O que é que viu em Sines que o impressionou tanto?

Adoro reparar nas aparências, naquelas pessoas que pensas que são uma coisa e afinal não são. Vês um jovem todo rasta e pensas "o que é que ele me vai dizer?" E depois falam com um português fantástico, um raciocínio e uma cultura incríveis e tu realmente... A coisa que eu mais detesto é o preconceito, nunca tive e tento nunca ter, e estou cada vez mais assim. O preconceito é uma coisa tão estúpida. E ver aquela multidão, pessoas completamente diferentes, a ouvir os valores deles, o que está no sangue. Porque o fado faz parte do povo português, gostes ou não gostes, é uma maneira de, não é só uma música. O fado está no ADN português. Ver esta multidão foi muito interessante.

Foi filmar depoimentos de pessoas e também o Ricardo Ribeiro?

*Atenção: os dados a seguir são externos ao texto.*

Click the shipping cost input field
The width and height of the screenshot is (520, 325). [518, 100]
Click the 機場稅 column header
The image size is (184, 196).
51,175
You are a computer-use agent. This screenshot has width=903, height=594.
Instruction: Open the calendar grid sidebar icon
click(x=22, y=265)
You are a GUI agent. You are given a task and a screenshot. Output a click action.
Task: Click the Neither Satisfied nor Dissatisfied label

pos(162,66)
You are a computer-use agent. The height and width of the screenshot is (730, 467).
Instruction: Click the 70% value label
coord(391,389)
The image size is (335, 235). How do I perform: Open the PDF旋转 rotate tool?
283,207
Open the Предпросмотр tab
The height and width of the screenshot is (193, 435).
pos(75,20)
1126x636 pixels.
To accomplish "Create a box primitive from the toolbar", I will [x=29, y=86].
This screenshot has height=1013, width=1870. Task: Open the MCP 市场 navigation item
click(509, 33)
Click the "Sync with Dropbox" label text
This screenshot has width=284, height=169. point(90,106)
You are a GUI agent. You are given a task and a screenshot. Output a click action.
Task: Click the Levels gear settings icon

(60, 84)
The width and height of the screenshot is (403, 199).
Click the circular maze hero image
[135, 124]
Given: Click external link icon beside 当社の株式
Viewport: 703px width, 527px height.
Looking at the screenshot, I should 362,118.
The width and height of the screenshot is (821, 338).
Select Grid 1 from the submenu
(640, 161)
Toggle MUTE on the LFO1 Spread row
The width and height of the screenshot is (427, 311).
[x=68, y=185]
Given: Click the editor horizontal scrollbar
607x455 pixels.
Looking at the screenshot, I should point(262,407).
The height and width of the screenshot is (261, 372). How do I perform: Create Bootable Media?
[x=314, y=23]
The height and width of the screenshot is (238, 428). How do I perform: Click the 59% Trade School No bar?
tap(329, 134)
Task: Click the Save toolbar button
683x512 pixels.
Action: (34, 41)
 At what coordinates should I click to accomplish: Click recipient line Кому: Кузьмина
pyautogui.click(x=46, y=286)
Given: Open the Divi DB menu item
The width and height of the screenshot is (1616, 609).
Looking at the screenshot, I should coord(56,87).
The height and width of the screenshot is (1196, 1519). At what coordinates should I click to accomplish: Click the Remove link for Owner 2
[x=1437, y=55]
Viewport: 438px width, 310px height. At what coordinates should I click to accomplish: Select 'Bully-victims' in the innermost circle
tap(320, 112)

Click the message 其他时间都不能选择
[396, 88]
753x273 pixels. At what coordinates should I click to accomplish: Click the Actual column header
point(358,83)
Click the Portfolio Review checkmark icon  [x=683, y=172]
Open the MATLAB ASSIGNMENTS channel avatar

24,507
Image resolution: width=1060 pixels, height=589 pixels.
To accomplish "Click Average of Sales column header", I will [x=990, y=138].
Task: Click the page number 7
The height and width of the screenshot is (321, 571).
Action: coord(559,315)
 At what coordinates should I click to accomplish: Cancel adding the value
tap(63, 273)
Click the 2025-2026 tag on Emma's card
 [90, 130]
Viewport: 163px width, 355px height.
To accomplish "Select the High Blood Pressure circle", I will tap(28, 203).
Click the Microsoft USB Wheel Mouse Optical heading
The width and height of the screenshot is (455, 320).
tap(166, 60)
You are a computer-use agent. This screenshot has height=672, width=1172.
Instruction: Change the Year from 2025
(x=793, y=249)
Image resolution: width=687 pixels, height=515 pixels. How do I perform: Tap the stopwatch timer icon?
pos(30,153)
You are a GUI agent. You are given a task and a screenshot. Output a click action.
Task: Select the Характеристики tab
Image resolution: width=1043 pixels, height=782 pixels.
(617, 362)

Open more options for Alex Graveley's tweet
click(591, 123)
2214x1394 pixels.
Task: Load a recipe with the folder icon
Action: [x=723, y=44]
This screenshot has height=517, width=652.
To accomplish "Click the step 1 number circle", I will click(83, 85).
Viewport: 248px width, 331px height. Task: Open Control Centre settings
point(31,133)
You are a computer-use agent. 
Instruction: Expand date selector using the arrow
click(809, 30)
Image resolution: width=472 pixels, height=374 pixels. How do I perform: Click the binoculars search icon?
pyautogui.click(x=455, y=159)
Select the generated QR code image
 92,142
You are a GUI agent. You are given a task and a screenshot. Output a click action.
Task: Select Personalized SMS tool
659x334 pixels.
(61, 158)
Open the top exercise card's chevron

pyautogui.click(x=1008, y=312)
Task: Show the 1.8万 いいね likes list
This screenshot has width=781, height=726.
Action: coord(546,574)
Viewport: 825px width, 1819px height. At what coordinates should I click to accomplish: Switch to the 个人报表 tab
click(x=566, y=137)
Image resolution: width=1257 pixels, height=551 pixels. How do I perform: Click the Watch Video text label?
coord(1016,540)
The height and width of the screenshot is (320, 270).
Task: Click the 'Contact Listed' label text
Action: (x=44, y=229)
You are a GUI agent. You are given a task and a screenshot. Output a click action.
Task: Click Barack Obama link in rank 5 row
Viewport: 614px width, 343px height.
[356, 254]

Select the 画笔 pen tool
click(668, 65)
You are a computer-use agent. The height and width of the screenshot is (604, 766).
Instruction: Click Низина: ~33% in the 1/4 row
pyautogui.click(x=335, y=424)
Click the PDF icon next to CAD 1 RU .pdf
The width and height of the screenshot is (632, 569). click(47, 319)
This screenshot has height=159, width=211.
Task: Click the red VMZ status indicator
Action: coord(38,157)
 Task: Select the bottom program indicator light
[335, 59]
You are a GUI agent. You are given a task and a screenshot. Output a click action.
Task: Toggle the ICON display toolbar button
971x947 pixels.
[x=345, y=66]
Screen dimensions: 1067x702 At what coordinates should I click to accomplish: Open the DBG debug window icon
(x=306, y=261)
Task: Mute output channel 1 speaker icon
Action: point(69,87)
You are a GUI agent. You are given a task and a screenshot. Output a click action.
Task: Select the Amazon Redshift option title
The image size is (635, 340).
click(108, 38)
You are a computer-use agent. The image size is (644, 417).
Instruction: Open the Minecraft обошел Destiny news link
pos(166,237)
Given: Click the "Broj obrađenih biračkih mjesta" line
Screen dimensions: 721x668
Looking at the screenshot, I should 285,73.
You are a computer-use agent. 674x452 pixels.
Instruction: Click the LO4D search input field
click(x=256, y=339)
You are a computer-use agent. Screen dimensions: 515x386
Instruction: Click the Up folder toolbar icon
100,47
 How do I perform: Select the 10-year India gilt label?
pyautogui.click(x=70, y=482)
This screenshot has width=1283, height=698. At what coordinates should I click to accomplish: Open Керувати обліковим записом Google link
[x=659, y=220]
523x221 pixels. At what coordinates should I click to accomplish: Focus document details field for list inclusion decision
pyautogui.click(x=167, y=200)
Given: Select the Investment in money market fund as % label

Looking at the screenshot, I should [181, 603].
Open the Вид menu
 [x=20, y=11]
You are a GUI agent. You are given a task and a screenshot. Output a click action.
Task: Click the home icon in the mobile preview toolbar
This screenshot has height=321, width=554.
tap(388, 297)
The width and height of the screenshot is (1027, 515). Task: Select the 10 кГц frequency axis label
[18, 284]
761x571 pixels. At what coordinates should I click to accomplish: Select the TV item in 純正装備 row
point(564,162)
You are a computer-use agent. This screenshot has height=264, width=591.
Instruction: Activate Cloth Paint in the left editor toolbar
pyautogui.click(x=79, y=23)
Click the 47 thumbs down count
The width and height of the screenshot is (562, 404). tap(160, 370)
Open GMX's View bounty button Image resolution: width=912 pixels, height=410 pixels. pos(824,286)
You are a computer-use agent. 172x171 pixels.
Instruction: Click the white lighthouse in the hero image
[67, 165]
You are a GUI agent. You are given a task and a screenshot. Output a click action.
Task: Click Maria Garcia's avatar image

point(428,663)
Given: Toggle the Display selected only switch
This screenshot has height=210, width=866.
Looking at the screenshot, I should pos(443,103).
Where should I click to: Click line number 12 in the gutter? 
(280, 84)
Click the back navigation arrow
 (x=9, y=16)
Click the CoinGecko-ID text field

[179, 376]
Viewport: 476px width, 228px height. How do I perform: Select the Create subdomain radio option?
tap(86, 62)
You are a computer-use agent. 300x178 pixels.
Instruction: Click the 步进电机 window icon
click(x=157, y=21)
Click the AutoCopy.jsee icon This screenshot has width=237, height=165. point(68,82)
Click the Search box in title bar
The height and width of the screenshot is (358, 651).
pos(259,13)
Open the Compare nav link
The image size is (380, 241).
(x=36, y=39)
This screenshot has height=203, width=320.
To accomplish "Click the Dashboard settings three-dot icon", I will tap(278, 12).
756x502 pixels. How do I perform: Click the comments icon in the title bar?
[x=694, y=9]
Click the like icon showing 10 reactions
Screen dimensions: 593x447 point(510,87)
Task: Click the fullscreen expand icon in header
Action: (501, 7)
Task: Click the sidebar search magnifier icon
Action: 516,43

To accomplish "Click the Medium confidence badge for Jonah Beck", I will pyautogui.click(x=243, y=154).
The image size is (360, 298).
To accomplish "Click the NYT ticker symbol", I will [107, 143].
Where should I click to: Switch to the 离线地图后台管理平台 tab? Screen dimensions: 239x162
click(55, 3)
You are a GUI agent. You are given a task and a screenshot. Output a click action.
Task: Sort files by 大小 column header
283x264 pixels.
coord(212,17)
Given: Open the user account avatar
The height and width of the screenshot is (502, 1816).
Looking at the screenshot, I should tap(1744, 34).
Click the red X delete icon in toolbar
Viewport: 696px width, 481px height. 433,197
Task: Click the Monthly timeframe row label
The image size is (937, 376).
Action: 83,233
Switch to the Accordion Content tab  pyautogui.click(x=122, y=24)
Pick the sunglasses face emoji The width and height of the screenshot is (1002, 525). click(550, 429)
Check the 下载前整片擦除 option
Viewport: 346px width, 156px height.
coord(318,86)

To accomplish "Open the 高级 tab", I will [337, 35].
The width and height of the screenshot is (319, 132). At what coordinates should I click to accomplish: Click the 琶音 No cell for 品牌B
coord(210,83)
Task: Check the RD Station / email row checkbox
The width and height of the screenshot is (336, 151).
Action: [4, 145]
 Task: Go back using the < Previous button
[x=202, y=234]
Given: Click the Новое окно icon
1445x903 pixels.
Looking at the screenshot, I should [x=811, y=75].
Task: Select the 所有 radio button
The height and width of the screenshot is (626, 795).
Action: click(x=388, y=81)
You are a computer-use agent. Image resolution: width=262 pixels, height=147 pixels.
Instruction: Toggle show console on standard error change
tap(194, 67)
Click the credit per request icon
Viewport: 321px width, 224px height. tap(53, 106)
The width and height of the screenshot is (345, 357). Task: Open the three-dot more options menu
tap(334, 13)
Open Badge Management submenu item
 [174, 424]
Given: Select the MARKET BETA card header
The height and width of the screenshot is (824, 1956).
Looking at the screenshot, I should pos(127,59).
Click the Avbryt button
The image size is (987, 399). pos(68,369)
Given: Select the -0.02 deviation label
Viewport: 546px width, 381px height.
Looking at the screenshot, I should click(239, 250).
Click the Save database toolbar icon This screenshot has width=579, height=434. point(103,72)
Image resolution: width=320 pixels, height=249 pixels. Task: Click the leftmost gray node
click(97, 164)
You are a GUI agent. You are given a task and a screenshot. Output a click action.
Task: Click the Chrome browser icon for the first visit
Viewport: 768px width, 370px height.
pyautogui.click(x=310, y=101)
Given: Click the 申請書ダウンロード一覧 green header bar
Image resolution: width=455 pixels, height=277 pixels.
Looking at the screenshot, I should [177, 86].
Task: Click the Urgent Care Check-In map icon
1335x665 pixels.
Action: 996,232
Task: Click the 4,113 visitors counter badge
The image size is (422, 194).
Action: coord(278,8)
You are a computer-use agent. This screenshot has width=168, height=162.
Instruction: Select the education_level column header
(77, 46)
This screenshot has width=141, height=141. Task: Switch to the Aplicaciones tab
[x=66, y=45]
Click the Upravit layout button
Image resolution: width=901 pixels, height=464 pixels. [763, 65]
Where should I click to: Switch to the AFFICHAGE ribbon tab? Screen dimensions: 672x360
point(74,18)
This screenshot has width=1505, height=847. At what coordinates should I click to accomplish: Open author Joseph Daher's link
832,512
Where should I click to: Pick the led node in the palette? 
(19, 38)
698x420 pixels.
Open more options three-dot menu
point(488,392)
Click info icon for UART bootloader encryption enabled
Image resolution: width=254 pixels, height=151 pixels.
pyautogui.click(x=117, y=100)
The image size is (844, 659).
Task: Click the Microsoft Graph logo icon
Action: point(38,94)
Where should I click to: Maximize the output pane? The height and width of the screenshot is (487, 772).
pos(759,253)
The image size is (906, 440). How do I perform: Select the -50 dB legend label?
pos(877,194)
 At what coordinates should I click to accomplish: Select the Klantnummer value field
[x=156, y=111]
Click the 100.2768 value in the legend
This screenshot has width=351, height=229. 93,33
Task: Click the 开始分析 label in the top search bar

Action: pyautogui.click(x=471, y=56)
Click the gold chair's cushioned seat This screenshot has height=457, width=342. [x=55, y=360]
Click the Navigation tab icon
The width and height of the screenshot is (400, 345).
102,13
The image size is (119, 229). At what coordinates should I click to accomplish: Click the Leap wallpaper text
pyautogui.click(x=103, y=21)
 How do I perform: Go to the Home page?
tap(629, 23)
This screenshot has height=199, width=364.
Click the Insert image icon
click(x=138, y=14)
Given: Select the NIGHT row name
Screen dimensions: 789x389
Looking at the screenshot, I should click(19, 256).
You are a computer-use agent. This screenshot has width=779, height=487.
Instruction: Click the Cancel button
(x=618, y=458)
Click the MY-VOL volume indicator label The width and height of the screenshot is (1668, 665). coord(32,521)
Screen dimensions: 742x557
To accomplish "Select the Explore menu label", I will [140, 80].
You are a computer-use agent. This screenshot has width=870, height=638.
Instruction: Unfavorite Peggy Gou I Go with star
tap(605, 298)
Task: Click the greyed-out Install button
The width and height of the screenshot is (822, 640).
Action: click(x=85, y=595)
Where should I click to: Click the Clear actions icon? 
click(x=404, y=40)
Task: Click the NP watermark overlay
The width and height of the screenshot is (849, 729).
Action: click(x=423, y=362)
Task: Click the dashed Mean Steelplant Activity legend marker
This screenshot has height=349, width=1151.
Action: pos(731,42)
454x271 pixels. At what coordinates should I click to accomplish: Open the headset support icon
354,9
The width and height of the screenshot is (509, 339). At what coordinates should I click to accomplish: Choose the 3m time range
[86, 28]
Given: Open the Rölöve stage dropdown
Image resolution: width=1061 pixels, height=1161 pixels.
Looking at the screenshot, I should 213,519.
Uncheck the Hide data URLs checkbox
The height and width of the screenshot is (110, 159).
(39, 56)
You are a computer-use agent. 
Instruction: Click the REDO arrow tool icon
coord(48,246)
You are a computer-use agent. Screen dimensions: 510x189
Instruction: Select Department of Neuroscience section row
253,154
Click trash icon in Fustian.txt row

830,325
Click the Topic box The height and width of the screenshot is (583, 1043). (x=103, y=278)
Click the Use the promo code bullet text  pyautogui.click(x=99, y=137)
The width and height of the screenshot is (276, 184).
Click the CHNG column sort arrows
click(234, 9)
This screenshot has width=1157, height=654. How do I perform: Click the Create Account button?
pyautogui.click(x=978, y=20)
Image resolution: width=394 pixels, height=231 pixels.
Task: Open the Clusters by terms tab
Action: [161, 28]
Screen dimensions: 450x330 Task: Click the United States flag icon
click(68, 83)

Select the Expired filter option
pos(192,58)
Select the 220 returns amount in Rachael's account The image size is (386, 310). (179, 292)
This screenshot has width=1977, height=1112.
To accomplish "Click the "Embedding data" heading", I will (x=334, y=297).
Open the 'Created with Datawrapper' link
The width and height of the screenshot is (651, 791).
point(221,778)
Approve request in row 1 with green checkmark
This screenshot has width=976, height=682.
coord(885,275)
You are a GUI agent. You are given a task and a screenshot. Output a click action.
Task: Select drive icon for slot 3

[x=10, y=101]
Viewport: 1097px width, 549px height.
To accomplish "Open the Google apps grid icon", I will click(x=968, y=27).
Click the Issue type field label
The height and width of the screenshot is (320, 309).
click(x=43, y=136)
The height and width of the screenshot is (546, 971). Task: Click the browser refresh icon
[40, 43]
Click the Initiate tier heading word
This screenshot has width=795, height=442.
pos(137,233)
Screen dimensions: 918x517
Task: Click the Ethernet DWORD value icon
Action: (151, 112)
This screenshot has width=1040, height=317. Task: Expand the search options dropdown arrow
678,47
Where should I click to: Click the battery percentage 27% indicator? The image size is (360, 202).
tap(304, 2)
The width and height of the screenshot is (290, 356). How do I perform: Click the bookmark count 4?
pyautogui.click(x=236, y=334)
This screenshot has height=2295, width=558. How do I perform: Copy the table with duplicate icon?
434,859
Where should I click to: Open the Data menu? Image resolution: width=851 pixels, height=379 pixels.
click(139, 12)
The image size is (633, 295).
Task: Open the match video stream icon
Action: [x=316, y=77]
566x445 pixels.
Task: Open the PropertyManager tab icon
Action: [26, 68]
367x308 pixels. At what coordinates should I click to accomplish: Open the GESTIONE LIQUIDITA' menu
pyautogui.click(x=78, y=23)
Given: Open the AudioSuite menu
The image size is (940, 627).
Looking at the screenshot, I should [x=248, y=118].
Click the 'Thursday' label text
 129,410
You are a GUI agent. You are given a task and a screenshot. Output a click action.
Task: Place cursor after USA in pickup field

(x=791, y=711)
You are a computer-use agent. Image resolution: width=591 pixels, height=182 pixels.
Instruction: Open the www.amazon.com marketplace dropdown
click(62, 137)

O Ricardo é fabuloso. Acabou o concerto com a música Alentejo, que é uma coisa... As pessoas estavam superemocionadas. Estava lá a Celeste Rodrigues.

A assistir?

Sim, ela é fã do Ricardo, achei incrível. Isso é que é genial. Ela estava sentada, no último andar, a levar com o pôr do Sol magnífico no castelo, sempre com os oculinhos dela, acompanhada por um amigo. Fui tomar um café com ela. Ela chama-me "o meu namorado", o "pessegão". Disse-me que sempre que pode vai ouvir o Ricardo. Ela diz, e eu também acho, que o Ricardo é como a irmã dela, a Amália, uma voz que aparece uma vez num século. E ainda não está ao nível do que vai ser, está a começar.